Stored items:
---------------

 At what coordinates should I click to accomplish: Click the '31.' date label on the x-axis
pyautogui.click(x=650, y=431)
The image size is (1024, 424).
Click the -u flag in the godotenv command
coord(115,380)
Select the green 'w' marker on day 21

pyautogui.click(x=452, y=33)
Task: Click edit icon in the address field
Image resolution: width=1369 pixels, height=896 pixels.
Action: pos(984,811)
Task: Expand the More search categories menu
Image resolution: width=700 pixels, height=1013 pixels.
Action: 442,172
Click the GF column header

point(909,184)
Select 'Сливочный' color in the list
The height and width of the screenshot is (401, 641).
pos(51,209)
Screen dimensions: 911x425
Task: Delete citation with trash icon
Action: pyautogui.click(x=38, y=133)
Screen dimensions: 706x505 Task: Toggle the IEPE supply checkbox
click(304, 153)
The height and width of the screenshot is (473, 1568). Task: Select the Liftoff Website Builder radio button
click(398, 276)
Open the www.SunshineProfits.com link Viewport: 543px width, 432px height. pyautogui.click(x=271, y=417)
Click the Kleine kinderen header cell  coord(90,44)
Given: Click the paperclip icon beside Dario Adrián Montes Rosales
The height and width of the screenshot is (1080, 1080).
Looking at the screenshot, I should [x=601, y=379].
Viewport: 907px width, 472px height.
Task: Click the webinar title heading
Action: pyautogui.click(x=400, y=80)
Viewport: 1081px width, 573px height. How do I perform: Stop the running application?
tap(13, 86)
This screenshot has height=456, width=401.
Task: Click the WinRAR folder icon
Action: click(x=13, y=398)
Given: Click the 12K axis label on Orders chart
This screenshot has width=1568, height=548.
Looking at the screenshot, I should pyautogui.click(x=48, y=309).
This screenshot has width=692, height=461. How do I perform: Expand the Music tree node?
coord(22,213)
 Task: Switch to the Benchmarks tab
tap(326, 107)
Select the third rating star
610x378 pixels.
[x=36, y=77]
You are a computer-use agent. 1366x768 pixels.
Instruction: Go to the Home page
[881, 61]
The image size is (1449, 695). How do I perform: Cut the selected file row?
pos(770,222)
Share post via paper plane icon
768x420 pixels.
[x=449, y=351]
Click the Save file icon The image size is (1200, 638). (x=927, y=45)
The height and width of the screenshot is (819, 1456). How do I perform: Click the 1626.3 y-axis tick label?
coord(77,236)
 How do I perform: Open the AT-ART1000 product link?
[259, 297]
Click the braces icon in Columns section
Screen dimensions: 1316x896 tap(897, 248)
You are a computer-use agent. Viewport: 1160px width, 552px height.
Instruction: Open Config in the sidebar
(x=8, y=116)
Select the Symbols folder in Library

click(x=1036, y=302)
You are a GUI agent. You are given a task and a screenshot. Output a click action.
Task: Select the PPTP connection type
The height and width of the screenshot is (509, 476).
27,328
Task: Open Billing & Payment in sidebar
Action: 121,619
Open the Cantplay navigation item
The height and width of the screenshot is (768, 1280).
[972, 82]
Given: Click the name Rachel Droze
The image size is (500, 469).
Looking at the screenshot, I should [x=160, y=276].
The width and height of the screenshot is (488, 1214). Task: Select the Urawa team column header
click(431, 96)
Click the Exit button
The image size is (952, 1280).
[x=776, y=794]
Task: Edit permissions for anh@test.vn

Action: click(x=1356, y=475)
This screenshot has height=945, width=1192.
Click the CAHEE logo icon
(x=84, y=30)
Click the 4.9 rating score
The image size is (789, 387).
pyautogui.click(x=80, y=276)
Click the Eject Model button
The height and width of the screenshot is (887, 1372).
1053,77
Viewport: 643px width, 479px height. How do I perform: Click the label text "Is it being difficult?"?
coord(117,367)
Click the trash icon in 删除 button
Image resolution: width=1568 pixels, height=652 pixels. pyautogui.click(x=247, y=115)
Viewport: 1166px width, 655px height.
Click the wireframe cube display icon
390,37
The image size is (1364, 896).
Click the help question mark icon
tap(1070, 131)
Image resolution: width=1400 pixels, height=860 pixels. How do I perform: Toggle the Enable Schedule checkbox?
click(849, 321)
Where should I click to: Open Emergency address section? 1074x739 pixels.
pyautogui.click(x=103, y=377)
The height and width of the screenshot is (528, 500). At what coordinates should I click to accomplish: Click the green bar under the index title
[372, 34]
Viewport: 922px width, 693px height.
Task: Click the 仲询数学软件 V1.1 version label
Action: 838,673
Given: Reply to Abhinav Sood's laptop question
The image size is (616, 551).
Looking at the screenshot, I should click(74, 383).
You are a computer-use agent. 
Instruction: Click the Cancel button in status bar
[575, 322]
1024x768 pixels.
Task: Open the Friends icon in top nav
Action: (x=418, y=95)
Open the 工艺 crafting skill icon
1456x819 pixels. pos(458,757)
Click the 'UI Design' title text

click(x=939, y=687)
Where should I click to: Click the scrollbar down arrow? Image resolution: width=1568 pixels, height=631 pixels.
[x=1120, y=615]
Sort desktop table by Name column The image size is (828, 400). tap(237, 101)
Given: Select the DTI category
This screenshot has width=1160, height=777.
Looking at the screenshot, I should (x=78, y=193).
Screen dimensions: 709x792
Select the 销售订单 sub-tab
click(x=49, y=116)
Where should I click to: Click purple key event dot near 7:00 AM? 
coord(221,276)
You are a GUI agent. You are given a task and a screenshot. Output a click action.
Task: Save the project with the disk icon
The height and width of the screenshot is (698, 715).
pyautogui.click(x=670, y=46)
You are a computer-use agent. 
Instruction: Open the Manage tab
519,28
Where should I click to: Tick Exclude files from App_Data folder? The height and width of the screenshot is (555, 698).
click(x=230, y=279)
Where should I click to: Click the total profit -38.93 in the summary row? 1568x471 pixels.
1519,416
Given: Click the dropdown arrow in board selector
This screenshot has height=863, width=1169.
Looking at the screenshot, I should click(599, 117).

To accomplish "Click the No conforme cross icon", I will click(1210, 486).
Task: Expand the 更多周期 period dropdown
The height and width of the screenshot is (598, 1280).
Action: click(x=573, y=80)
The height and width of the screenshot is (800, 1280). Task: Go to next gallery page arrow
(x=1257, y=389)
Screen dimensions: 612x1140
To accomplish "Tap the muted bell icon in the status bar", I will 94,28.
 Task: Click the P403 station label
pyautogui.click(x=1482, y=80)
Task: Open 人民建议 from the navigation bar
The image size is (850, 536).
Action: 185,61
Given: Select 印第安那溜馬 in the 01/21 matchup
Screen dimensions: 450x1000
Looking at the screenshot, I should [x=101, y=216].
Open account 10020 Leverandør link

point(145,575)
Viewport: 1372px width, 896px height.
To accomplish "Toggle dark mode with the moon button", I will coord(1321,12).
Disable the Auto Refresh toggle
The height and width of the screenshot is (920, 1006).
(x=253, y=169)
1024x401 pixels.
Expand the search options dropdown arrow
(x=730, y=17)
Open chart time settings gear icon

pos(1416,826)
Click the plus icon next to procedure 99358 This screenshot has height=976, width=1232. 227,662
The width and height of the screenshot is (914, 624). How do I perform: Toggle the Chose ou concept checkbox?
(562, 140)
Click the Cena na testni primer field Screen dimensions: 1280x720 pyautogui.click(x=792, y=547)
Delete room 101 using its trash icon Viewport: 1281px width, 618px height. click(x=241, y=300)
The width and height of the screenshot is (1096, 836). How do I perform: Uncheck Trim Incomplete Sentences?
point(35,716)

---------------

Aim of the exercise
Set down each entry exactly as it appears above.

Solution to this task
 At what coordinates should I click to accomplish: Click the '31.' date label on the x-axis
pyautogui.click(x=650, y=431)
The image size is (1024, 424).
Click the -u flag in the godotenv command
coord(115,380)
Select the green 'w' marker on day 21

pyautogui.click(x=452, y=33)
Task: Click edit icon in the address field
Image resolution: width=1369 pixels, height=896 pixels.
Action: pos(984,811)
Task: Expand the More search categories menu
Image resolution: width=700 pixels, height=1013 pixels.
Action: 442,172
Click the GF column header

point(909,184)
Select 'Сливочный' color in the list
The height and width of the screenshot is (401, 641).
pos(51,209)
Screen dimensions: 911x425
Task: Delete citation with trash icon
Action: pyautogui.click(x=38, y=133)
Screen dimensions: 706x505 Task: Toggle the IEPE supply checkbox
click(304, 153)
The height and width of the screenshot is (473, 1568). Task: Select the Liftoff Website Builder radio button
click(398, 276)
Open the www.SunshineProfits.com link Viewport: 543px width, 432px height. pyautogui.click(x=271, y=417)
Click the Kleine kinderen header cell  coord(90,44)
Given: Click the paperclip icon beside Dario Adrián Montes Rosales
The height and width of the screenshot is (1080, 1080).
Looking at the screenshot, I should [x=601, y=379].
Viewport: 907px width, 472px height.
Task: Click the webinar title heading
Action: pyautogui.click(x=400, y=80)
Viewport: 1081px width, 573px height. How do I perform: Stop the running application?
tap(13, 86)
This screenshot has height=456, width=401.
Task: Click the WinRAR folder icon
Action: click(x=13, y=398)
Given: Click the 12K axis label on Orders chart
This screenshot has width=1568, height=548.
Looking at the screenshot, I should pyautogui.click(x=48, y=309).
This screenshot has width=692, height=461. How do I perform: Expand the Music tree node?
coord(22,213)
 Task: Switch to the Benchmarks tab
tap(326, 107)
Select the third rating star
610x378 pixels.
[x=36, y=77]
You are a computer-use agent. 1366x768 pixels.
Instruction: Go to the Home page
[881, 61]
The image size is (1449, 695). How do I perform: Cut the selected file row?
pos(770,222)
Share post via paper plane icon
768x420 pixels.
[x=449, y=351]
Click the Save file icon The image size is (1200, 638). (x=927, y=45)
The height and width of the screenshot is (819, 1456). How do I perform: Click the 1626.3 y-axis tick label?
coord(77,236)
 How do I perform: Open the AT-ART1000 product link?
[259, 297]
Click the braces icon in Columns section
Screen dimensions: 1316x896 tap(897, 248)
You are a computer-use agent. Viewport: 1160px width, 552px height.
Instruction: Open Config in the sidebar
(x=8, y=116)
Select the Symbols folder in Library

click(x=1036, y=302)
You are a GUI agent. You are given a task and a screenshot. Output a click action.
Task: Select the PPTP connection type
The height and width of the screenshot is (509, 476).
27,328
Task: Open Billing & Payment in sidebar
Action: 121,619
Open the Cantplay navigation item
The height and width of the screenshot is (768, 1280).
[972, 82]
Given: Click the name Rachel Droze
The image size is (500, 469).
Looking at the screenshot, I should [x=160, y=276].
The width and height of the screenshot is (488, 1214). Task: Select the Urawa team column header
click(431, 96)
Click the Exit button
The image size is (952, 1280).
[x=776, y=794]
Task: Edit permissions for anh@test.vn

Action: click(x=1356, y=475)
This screenshot has height=945, width=1192.
Click the CAHEE logo icon
(x=84, y=30)
Click the 4.9 rating score
The image size is (789, 387).
pyautogui.click(x=80, y=276)
Click the Eject Model button
The height and width of the screenshot is (887, 1372).
1053,77
Viewport: 643px width, 479px height. How do I perform: Click the label text "Is it being difficult?"?
coord(117,367)
Click the trash icon in 删除 button
Image resolution: width=1568 pixels, height=652 pixels. pyautogui.click(x=247, y=115)
Viewport: 1166px width, 655px height.
Click the wireframe cube display icon
390,37
The image size is (1364, 896).
Click the help question mark icon
tap(1070, 131)
Image resolution: width=1400 pixels, height=860 pixels. How do I perform: Toggle the Enable Schedule checkbox?
click(849, 321)
Where should I click to: Open Emergency address section? 1074x739 pixels.
pyautogui.click(x=103, y=377)
The height and width of the screenshot is (528, 500). At what coordinates should I click to accomplish: Click the green bar under the index title
[372, 34]
Viewport: 922px width, 693px height.
Task: Click the 仲询数学软件 V1.1 version label
Action: 838,673
Given: Reply to Abhinav Sood's laptop question
The image size is (616, 551).
Looking at the screenshot, I should click(74, 383).
You are a computer-use agent. 
Instruction: Click the Cancel button in status bar
[575, 322]
1024x768 pixels.
Task: Open the Friends icon in top nav
Action: (x=418, y=95)
Open the 工艺 crafting skill icon
1456x819 pixels. pos(458,757)
Click the 'UI Design' title text

click(x=939, y=687)
Where should I click to: Click the scrollbar down arrow? Image resolution: width=1568 pixels, height=631 pixels.
[x=1120, y=615]
Sort desktop table by Name column The image size is (828, 400). tap(237, 101)
Given: Select the DTI category
This screenshot has width=1160, height=777.
Looking at the screenshot, I should (x=78, y=193).
Screen dimensions: 709x792
Select the 销售订单 sub-tab
click(x=49, y=116)
Where should I click to: Click purple key event dot near 7:00 AM? 
coord(221,276)
You are a GUI agent. You are given a task and a screenshot. Output a click action.
Task: Save the project with the disk icon
The height and width of the screenshot is (698, 715).
pyautogui.click(x=670, y=46)
You are a computer-use agent. 
Instruction: Open the Manage tab
519,28
Where should I click to: Tick Exclude files from App_Data folder? The height and width of the screenshot is (555, 698).
click(x=230, y=279)
Where should I click to: Click the total profit -38.93 in the summary row? 1568x471 pixels.
1519,416
Given: Click the dropdown arrow in board selector
This screenshot has height=863, width=1169.
Looking at the screenshot, I should click(599, 117).

To accomplish "Click the No conforme cross icon", I will click(1210, 486).
Task: Expand the 更多周期 period dropdown
The height and width of the screenshot is (598, 1280).
Action: click(x=573, y=80)
The height and width of the screenshot is (800, 1280). Task: Go to next gallery page arrow
(x=1257, y=389)
Screen dimensions: 612x1140
To accomplish "Tap the muted bell icon in the status bar", I will 94,28.
 Task: Click the P403 station label
pyautogui.click(x=1482, y=80)
Task: Open 人民建议 from the navigation bar
The image size is (850, 536).
Action: 185,61
Given: Select 印第安那溜馬 in the 01/21 matchup
Screen dimensions: 450x1000
Looking at the screenshot, I should [x=101, y=216].
Open account 10020 Leverandør link

point(145,575)
Viewport: 1372px width, 896px height.
To accomplish "Toggle dark mode with the moon button", I will coord(1321,12).
Disable the Auto Refresh toggle
The height and width of the screenshot is (920, 1006).
(x=253, y=169)
1024x401 pixels.
Expand the search options dropdown arrow
(x=730, y=17)
Open chart time settings gear icon

pos(1416,826)
Click the plus icon next to procedure 99358 This screenshot has height=976, width=1232. 227,662
The width and height of the screenshot is (914, 624). How do I perform: Toggle the Chose ou concept checkbox?
(562, 140)
Click the Cena na testni primer field Screen dimensions: 1280x720 pyautogui.click(x=792, y=547)
Delete room 101 using its trash icon Viewport: 1281px width, 618px height. click(x=241, y=300)
The width and height of the screenshot is (1096, 836). How do I perform: Uncheck Trim Incomplete Sentences?
point(35,716)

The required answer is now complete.